__Work required__. Rewrite the lines below, changing "computer-use agent" to "desktop automation agent" wherever it appears and keeping everything else identical.

Dataset rows
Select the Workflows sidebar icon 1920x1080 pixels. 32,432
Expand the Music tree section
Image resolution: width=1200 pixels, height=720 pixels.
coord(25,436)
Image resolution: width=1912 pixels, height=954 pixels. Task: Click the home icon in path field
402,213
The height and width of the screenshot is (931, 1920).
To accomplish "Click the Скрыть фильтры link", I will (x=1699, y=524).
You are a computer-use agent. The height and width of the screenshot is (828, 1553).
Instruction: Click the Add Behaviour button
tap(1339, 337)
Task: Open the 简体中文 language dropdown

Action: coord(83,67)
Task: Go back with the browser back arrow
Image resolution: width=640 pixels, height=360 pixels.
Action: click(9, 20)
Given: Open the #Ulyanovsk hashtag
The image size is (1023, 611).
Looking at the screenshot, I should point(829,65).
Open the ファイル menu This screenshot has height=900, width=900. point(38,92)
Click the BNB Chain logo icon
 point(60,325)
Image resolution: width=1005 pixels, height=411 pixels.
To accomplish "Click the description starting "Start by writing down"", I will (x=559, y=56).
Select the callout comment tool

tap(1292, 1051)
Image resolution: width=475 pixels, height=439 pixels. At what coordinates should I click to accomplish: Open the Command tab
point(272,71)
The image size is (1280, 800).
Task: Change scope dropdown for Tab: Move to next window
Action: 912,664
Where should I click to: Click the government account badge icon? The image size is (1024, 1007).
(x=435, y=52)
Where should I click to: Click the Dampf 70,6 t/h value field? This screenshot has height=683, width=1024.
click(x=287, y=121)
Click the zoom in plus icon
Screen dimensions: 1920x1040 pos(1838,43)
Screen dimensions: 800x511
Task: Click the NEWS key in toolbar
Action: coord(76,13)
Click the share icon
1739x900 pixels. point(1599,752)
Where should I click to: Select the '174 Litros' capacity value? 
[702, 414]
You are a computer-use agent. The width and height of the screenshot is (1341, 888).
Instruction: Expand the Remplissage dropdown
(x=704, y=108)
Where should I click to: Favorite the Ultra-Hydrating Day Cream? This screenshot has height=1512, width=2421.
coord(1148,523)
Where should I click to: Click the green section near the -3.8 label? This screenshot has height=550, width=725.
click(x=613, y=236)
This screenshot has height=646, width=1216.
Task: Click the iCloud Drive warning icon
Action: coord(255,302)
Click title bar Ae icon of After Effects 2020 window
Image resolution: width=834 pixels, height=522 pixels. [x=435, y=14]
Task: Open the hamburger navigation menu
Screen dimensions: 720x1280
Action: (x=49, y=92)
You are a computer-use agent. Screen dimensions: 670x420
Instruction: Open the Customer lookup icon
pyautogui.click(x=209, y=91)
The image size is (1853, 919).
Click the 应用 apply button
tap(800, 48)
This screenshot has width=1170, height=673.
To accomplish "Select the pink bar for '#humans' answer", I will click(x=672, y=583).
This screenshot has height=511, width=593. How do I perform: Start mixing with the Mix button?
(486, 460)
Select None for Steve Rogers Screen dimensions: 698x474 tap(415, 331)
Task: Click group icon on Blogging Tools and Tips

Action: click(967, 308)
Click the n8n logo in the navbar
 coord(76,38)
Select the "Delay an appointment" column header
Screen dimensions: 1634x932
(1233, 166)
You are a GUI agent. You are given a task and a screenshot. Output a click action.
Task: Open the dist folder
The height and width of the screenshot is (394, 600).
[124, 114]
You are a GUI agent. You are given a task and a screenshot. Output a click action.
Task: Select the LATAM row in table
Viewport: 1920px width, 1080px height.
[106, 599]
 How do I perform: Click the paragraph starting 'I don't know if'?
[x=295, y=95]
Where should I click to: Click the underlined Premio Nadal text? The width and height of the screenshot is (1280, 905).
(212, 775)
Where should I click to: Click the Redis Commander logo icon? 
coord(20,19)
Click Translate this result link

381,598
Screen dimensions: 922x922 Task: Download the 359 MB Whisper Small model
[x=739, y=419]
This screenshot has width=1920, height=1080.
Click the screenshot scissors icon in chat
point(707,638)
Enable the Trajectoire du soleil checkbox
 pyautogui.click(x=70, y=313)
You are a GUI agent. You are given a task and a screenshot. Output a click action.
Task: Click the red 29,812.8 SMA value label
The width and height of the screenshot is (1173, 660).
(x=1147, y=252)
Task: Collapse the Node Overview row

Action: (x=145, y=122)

__Written answer__.
Select the Workflows sidebar icon 1920x1080 pixels. 32,432
Expand the Music tree section
Image resolution: width=1200 pixels, height=720 pixels.
coord(25,436)
Image resolution: width=1912 pixels, height=954 pixels. Task: Click the home icon in path field
402,213
The height and width of the screenshot is (931, 1920).
To accomplish "Click the Скрыть фильтры link", I will (x=1699, y=524).
You are a desktop automation agent. The height and width of the screenshot is (828, 1553).
Instruction: Click the Add Behaviour button
tap(1339, 337)
Task: Open the 简体中文 language dropdown

Action: coord(83,67)
Task: Go back with the browser back arrow
Image resolution: width=640 pixels, height=360 pixels.
Action: click(9, 20)
Given: Open the #Ulyanovsk hashtag
The image size is (1023, 611).
Looking at the screenshot, I should point(829,65).
Open the ファイル menu This screenshot has height=900, width=900. point(38,92)
Click the BNB Chain logo icon
 point(60,325)
Image resolution: width=1005 pixels, height=411 pixels.
To accomplish "Click the description starting "Start by writing down"", I will (x=559, y=56).
Select the callout comment tool

tap(1292, 1051)
Image resolution: width=475 pixels, height=439 pixels. At what coordinates should I click to accomplish: Open the Command tab
point(272,71)
The image size is (1280, 800).
Task: Change scope dropdown for Tab: Move to next window
Action: 912,664
Where should I click to: Click the government account badge icon? The image size is (1024, 1007).
(x=435, y=52)
Where should I click to: Click the Dampf 70,6 t/h value field? This screenshot has height=683, width=1024.
click(x=287, y=121)
Click the zoom in plus icon
Screen dimensions: 1920x1040 pos(1838,43)
Screen dimensions: 800x511
Task: Click the NEWS key in toolbar
Action: coord(76,13)
Click the share icon
1739x900 pixels. point(1599,752)
Where should I click to: Select the '174 Litros' capacity value? 
[702, 414]
You are a desktop automation agent. The width and height of the screenshot is (1341, 888).
Instruction: Expand the Remplissage dropdown
(x=704, y=108)
Where should I click to: Favorite the Ultra-Hydrating Day Cream? This screenshot has height=1512, width=2421.
coord(1148,523)
Where should I click to: Click the green section near the -3.8 label? This screenshot has height=550, width=725.
click(x=613, y=236)
This screenshot has height=646, width=1216.
Task: Click the iCloud Drive warning icon
Action: coord(255,302)
Click title bar Ae icon of After Effects 2020 window
Image resolution: width=834 pixels, height=522 pixels. [x=435, y=14]
Task: Open the hamburger navigation menu
Screen dimensions: 720x1280
Action: (x=49, y=92)
You are a desktop automation agent. Screen dimensions: 670x420
Instruction: Open the Customer lookup icon
pyautogui.click(x=209, y=91)
The image size is (1853, 919).
Click the 应用 apply button
tap(800, 48)
This screenshot has width=1170, height=673.
To accomplish "Select the pink bar for '#humans' answer", I will click(x=672, y=583).
This screenshot has height=511, width=593. How do I perform: Start mixing with the Mix button?
(486, 460)
Select None for Steve Rogers Screen dimensions: 698x474 tap(415, 331)
Task: Click group icon on Blogging Tools and Tips

Action: click(967, 308)
Click the n8n logo in the navbar
 coord(76,38)
Select the "Delay an appointment" column header
Screen dimensions: 1634x932
(1233, 166)
You are a GUI agent. You are given a task and a screenshot. Output a click action.
Task: Open the dist folder
The height and width of the screenshot is (394, 600).
[124, 114]
You are a GUI agent. You are given a task and a screenshot. Output a click action.
Task: Select the LATAM row in table
Viewport: 1920px width, 1080px height.
[106, 599]
 How do I perform: Click the paragraph starting 'I don't know if'?
[x=295, y=95]
Where should I click to: Click the underlined Premio Nadal text? The width and height of the screenshot is (1280, 905).
(212, 775)
Where should I click to: Click the Redis Commander logo icon? 
coord(20,19)
Click Translate this result link

381,598
Screen dimensions: 922x922 Task: Download the 359 MB Whisper Small model
[x=739, y=419]
This screenshot has width=1920, height=1080.
Click the screenshot scissors icon in chat
point(707,638)
Enable the Trajectoire du soleil checkbox
 pyautogui.click(x=70, y=313)
You are a GUI agent. You are given a task and a screenshot. Output a click action.
Task: Click the red 29,812.8 SMA value label
The width and height of the screenshot is (1173, 660).
(x=1147, y=252)
Task: Collapse the Node Overview row

Action: (x=145, y=122)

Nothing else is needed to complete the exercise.